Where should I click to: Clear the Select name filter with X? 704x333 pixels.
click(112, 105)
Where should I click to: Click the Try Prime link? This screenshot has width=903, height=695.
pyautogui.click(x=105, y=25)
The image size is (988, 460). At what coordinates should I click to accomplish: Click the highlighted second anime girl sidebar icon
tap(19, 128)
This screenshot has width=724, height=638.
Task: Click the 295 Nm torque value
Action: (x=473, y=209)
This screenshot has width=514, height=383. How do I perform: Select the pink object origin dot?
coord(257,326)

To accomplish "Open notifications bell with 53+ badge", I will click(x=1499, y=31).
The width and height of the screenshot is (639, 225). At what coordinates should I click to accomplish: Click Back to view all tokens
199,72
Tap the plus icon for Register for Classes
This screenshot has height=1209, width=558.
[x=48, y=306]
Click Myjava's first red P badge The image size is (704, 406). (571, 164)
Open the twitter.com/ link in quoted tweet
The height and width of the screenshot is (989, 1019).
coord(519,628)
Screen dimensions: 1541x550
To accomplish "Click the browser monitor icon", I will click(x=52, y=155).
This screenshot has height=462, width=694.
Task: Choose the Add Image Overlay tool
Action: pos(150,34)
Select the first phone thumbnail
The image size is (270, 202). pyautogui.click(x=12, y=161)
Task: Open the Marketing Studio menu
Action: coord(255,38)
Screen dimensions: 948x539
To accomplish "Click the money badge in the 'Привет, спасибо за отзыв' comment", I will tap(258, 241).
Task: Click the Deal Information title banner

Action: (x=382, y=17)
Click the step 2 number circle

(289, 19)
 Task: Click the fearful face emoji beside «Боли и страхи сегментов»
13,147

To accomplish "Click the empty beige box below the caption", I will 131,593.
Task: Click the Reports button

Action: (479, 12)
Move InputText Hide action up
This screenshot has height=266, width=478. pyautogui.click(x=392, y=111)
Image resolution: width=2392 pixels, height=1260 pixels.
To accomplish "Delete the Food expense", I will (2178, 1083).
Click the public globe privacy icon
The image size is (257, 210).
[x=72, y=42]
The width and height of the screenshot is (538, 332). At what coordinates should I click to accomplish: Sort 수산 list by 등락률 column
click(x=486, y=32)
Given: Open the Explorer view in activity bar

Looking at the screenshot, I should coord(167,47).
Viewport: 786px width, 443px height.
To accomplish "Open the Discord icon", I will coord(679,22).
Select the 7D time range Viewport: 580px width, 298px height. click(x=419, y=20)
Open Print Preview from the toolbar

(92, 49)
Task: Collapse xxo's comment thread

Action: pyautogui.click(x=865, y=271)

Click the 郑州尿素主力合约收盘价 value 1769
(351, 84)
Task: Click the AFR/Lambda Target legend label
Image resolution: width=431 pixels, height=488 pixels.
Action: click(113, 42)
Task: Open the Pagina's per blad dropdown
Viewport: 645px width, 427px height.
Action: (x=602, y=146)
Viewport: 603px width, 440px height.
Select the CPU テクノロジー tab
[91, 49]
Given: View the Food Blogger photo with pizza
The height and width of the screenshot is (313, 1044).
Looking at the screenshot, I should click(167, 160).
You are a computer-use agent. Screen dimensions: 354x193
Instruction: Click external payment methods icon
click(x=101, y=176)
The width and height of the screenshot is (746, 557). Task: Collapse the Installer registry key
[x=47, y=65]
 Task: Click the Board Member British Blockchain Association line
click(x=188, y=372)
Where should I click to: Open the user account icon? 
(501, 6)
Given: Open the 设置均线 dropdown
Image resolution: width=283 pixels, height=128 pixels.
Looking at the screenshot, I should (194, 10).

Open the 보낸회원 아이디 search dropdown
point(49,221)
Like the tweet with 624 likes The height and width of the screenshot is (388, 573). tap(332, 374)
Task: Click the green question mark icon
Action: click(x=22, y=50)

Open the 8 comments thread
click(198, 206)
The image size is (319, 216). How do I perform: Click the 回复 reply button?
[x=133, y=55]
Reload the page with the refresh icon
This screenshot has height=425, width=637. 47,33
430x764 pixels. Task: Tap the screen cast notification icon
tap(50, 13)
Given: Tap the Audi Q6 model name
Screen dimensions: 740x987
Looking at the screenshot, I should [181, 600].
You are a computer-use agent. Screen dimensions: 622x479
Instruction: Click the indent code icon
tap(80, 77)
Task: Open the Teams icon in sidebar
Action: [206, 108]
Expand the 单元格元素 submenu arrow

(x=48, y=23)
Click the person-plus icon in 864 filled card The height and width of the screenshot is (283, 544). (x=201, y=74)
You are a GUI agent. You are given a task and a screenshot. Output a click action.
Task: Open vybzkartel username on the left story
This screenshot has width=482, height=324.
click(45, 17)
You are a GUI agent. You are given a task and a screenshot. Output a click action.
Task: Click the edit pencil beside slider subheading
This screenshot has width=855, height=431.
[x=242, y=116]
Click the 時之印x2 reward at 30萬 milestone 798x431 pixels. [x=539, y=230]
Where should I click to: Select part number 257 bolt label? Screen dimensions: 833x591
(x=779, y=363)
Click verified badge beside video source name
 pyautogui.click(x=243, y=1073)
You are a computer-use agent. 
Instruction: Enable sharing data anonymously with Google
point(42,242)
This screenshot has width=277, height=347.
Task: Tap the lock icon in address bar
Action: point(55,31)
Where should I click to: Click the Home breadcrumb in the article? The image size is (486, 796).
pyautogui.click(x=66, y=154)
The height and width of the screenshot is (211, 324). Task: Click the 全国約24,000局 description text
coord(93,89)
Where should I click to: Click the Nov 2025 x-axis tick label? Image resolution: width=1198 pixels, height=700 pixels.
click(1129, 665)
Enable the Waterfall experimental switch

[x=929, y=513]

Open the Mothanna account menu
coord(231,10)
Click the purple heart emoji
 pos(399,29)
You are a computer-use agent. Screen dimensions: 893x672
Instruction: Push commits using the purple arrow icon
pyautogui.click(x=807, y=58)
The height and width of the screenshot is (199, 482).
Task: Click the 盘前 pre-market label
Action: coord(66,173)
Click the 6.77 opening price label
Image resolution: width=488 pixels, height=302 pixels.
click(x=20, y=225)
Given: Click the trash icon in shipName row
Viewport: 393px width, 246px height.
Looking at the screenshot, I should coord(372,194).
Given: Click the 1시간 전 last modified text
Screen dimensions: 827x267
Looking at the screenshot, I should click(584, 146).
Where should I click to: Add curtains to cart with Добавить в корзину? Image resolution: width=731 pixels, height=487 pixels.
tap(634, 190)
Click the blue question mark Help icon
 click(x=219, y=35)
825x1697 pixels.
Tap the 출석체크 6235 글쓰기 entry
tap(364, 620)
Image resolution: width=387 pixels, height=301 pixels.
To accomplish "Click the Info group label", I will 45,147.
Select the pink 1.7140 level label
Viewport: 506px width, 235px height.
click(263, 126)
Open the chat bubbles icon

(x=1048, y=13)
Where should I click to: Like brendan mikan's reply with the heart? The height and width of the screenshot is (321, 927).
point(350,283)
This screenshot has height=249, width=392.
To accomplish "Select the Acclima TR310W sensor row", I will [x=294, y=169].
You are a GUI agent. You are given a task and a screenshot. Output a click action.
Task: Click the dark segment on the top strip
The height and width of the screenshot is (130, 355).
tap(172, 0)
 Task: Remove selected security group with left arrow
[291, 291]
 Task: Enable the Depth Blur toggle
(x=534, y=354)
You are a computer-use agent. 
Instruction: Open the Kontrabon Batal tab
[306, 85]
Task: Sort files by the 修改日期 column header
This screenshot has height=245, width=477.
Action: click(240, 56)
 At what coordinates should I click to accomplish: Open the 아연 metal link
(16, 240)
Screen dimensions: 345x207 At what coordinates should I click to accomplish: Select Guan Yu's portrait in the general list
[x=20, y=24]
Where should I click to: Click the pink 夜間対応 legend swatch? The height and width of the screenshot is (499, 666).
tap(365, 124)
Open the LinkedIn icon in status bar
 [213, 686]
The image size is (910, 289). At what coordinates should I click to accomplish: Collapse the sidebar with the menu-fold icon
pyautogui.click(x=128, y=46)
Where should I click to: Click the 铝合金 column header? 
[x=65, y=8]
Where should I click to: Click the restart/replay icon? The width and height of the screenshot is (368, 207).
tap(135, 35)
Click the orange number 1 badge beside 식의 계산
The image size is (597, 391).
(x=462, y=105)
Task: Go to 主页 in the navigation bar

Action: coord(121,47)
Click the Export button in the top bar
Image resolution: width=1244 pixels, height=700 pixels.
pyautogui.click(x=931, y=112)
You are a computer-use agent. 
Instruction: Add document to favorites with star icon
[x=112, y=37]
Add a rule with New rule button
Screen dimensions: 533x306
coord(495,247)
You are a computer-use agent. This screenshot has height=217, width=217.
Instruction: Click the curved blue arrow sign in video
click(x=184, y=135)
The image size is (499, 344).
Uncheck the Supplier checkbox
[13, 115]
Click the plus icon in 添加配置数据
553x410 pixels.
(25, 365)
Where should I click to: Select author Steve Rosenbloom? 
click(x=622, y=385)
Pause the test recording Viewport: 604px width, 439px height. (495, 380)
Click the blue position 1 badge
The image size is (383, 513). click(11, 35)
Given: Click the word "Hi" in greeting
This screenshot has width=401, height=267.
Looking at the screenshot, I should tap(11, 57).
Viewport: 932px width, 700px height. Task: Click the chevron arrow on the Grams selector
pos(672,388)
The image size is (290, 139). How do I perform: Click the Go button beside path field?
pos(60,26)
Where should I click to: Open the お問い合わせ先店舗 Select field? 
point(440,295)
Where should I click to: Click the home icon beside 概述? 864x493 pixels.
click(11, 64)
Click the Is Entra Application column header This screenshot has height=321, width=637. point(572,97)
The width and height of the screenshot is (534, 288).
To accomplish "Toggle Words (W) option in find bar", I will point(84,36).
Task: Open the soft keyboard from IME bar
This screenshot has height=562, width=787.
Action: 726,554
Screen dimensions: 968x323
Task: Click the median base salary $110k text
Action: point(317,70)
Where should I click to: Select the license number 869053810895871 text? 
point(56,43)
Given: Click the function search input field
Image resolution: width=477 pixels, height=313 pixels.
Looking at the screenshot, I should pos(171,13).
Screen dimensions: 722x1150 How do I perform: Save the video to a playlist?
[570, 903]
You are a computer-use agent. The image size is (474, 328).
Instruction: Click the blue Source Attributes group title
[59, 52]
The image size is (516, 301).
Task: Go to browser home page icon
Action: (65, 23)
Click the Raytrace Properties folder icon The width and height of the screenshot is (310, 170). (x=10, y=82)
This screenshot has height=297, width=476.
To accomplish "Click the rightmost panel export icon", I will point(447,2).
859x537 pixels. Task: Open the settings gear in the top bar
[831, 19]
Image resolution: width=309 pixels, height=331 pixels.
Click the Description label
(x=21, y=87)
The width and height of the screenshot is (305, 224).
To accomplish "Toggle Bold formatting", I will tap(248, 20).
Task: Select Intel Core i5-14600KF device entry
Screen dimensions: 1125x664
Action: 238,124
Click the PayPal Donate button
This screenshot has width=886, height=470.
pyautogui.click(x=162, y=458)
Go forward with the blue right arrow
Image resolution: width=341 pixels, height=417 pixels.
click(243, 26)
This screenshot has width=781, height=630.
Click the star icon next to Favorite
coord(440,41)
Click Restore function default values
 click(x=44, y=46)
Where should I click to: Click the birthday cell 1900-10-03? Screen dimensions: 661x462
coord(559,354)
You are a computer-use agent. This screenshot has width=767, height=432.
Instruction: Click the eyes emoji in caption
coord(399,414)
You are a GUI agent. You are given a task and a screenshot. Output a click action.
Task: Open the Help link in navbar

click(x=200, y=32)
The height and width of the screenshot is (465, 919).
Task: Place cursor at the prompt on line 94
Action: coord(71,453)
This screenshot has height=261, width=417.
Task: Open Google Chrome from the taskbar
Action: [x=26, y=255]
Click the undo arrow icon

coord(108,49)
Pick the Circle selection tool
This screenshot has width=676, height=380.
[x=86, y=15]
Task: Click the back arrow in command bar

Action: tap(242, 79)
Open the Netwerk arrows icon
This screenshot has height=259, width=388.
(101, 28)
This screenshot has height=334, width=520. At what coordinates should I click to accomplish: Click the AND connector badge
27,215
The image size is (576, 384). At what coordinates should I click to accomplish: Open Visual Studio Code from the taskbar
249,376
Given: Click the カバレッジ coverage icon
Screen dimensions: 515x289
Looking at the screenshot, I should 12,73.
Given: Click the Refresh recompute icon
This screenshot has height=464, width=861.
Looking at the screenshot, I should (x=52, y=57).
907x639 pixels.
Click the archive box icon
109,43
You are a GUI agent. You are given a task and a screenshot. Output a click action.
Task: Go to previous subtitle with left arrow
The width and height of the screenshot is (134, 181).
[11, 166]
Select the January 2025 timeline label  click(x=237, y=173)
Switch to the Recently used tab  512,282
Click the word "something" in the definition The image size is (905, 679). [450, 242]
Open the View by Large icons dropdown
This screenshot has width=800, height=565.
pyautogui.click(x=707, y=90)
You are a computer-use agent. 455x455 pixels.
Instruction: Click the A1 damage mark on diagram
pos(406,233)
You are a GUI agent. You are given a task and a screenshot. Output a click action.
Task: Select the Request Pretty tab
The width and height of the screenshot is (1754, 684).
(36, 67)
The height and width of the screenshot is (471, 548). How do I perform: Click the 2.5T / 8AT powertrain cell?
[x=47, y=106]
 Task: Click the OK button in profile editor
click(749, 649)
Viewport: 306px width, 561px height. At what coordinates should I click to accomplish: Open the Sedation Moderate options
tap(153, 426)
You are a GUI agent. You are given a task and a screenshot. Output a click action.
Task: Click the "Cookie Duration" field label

---

WHAT TO DO: From the records above, extract exactly and only the lines that begin at the line with "Screen dimensions: 533x306" and stop after the line with "The width and height of the screenshot is (534, 288).".

OUTPUT FOR THIS TASK:
Screen dimensions: 533x306
coord(495,247)
You are a computer-use agent. This screenshot has height=217, width=217.
Instruction: Click the curved blue arrow sign in video
click(x=184, y=135)
The image size is (499, 344).
Uncheck the Supplier checkbox
[13, 115]
Click the plus icon in 添加配置数据
553x410 pixels.
(25, 365)
Where should I click to: Select author Steve Rosenbloom? 
click(x=622, y=385)
Pause the test recording Viewport: 604px width, 439px height. (495, 380)
Click the blue position 1 badge
The image size is (383, 513). click(11, 35)
Given: Click the word "Hi" in greeting
This screenshot has width=401, height=267.
Looking at the screenshot, I should tap(11, 57).
Viewport: 932px width, 700px height. Task: Click the chevron arrow on the Grams selector
pos(672,388)
The image size is (290, 139). How do I perform: Click the Go button beside path field?
pos(60,26)
Where should I click to: Open the お問い合わせ先店舗 Select field? 
point(440,295)
Where should I click to: Click the home icon beside 概述? 864x493 pixels.
click(11, 64)
Click the Is Entra Application column header This screenshot has height=321, width=637. point(572,97)
The width and height of the screenshot is (534, 288).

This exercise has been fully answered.